A young woman holds a lacrosse stick across her shoulders.

Marissa was facing a lifetime of pain. But thanks to the advanced approach to scoliosis surgery at Cohen Children's Medical Center, the lacrosse player is back in the game

While packing for a family vacation in July 2021, Lori Martiny noticed something alarming about her daughter, Marissa's spine. “I saw her in a tank top and did a double take,” she recalls. “Her right shoulder blade was sticking out while the left side was flat. Also, her right shoulder was higher than her left.”

Marissa’s pediatrician had noticed she had slightly uneven shoulders at her check-up the year before. The doctor asked her to touch her toes, then recommended they make an appointment to get an X-ray. Lori had intended to follow up, but with Covid-19 in full swing, additional doctor visits got put on the back burner. Besides, Marissa, 13 at the time, seemed fine, despite a full schedule of physical activity. The Holtsville teen played lacrosse on her school team, and was taking tap, jazz and lyrical dance classes.

But now, a year and a growth spurt later, Martiny was shocked at the change in her daughter’s appearance.

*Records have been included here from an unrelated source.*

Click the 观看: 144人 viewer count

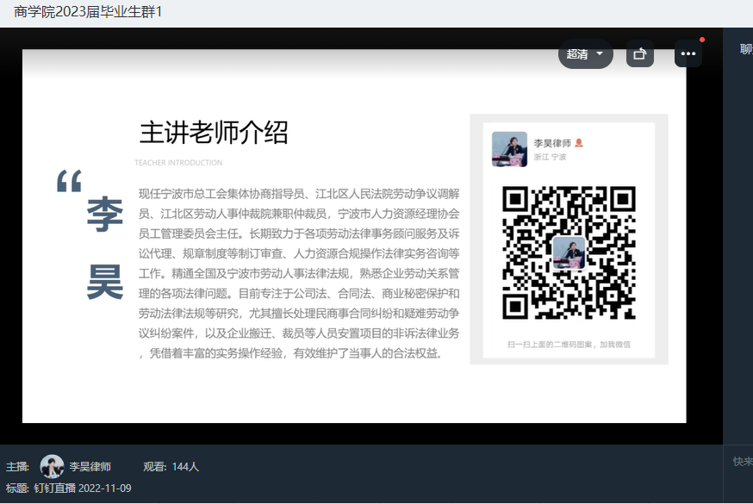[x=171, y=467]
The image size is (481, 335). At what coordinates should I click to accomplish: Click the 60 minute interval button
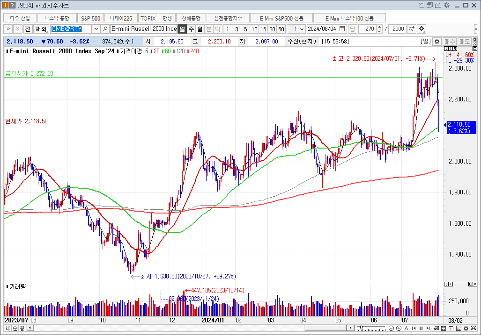coord(281,29)
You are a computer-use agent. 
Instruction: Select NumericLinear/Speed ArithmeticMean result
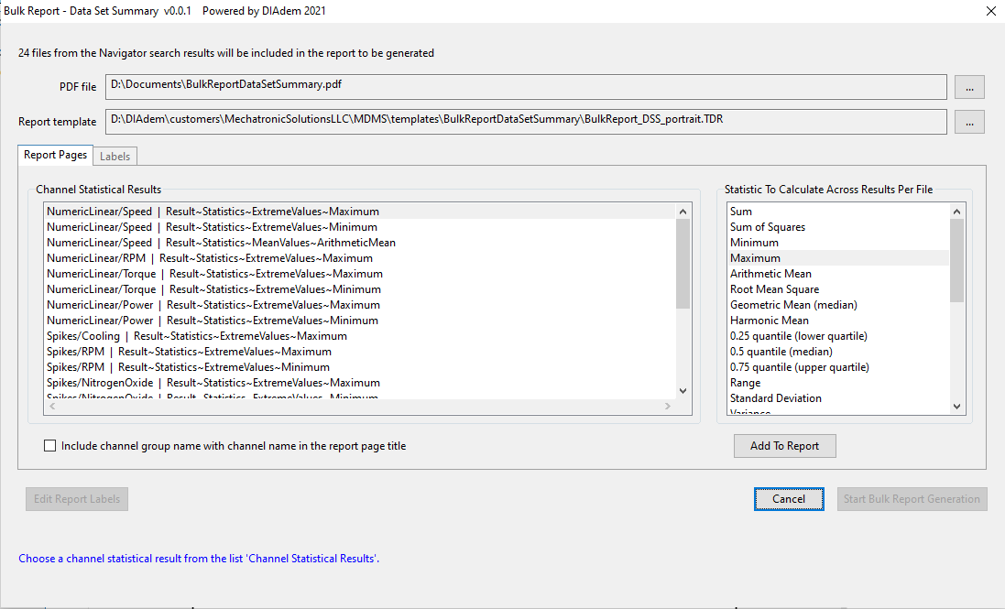221,243
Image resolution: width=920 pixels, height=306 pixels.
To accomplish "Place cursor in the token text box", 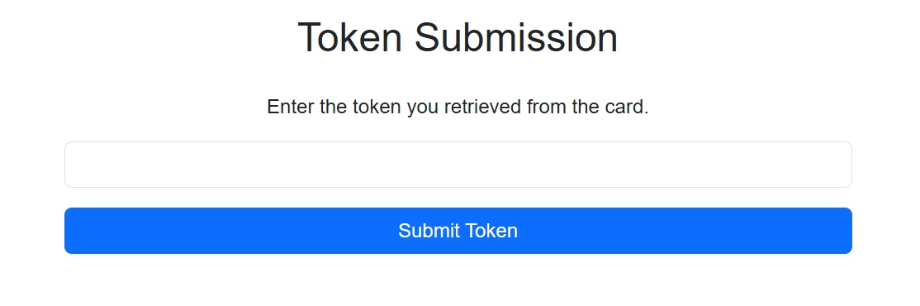I will coord(458,165).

She asked Marissa to bend over and touch her toes, as the pediatrician had. “One side of her back was now bulging,” says Martiny.

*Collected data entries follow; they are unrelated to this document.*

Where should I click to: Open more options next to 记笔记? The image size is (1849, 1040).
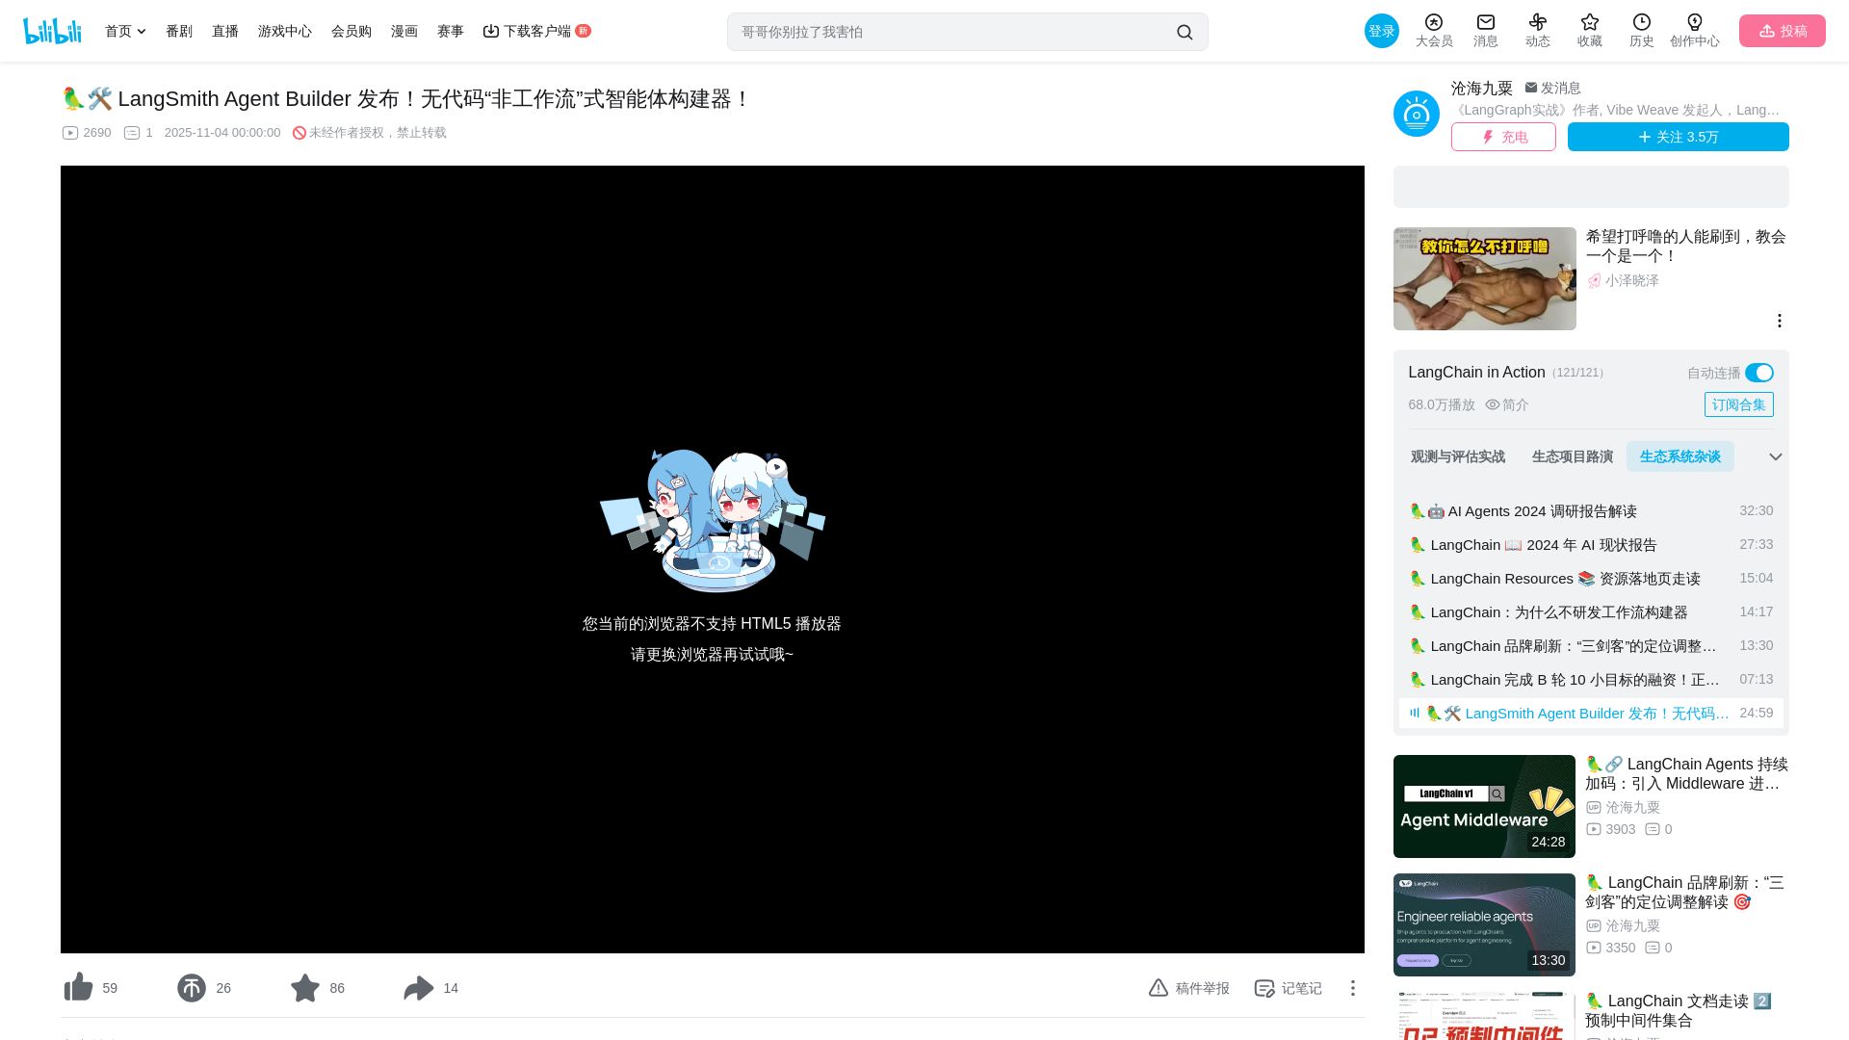1353,988
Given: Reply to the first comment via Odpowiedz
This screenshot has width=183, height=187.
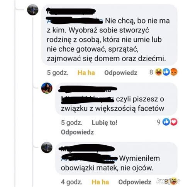Looking at the screenshot, I should tap(121, 73).
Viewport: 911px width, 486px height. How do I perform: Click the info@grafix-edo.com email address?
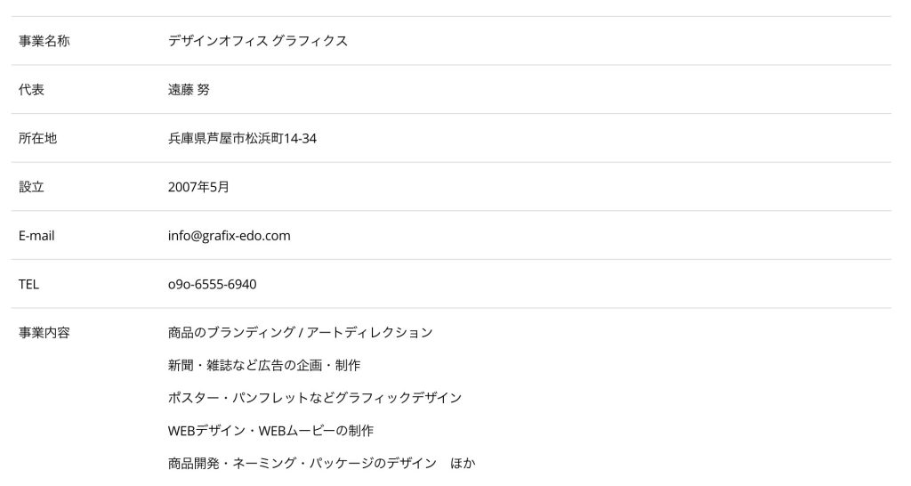229,236

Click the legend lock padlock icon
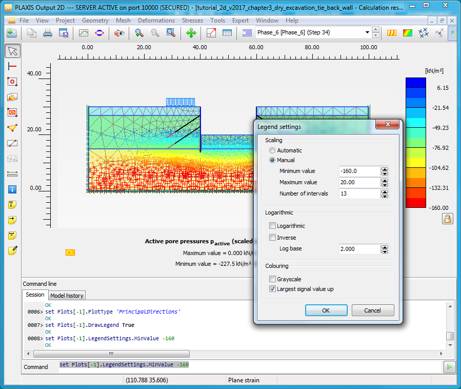(447, 219)
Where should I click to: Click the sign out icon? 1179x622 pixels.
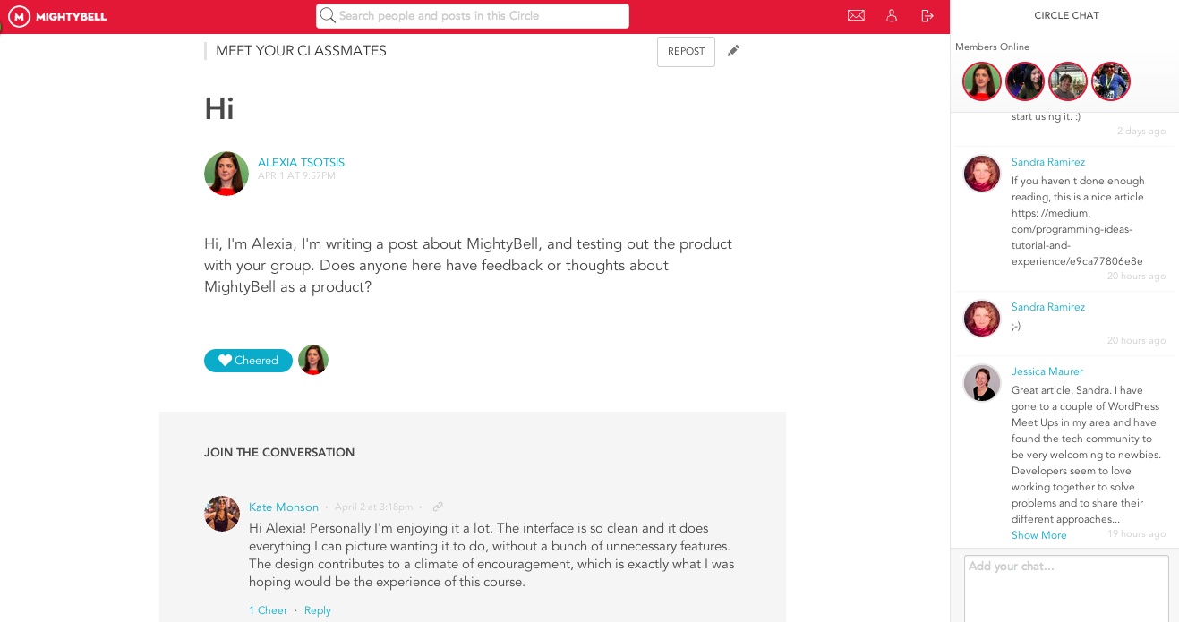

Marissa had no idea that something might be wrong. “I was taking three dance classes a week, so a little pain seemed normal,” she says.

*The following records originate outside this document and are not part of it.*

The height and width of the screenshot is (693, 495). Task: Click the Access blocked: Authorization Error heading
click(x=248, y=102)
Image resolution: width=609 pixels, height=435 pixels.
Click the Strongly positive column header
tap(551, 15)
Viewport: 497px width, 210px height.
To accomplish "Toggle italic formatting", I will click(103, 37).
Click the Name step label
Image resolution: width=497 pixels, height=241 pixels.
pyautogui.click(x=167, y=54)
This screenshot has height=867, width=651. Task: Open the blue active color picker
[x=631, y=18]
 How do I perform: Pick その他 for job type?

It wasn’t. An X-ray revealed Marissa had scoliosis. Her spine had an abnormal side-to-side curve — and it was severe.

The search for a surgeon

The abnormal curve that defines scoliosis is most often diagnosed in adolescents. While it can occur with certain neuromuscular conditions (such as cerebral palsy and muscular dystrophy), it manifests most often in children as idiopathic scoliosis — meaning its cause is unknown.

Mild curves usually don’t require treatment, though doctors generally recommend regular checkups to monitor the spine. In some cases, kids may need to wear a special scoliosis brace to keep a curve from getting worse as they grow. Neither approach would be enough for Marissa. The bump Martiny saw in her daughter’s back was from her ribs protruding on one side of her body — the pronounced curvature of her spine had forced them to grow asymmetrically. Scoliosis surgery was her only option.

The consultations were frightening. One doctor told Martiny that after surgery, Marissa would never be able to touch her toes or tie her shoes again. Lacrosse and dance were a passion for the young girl, Martiny says. “I didn’t know how she’d ever be able to give up doing what she loved.”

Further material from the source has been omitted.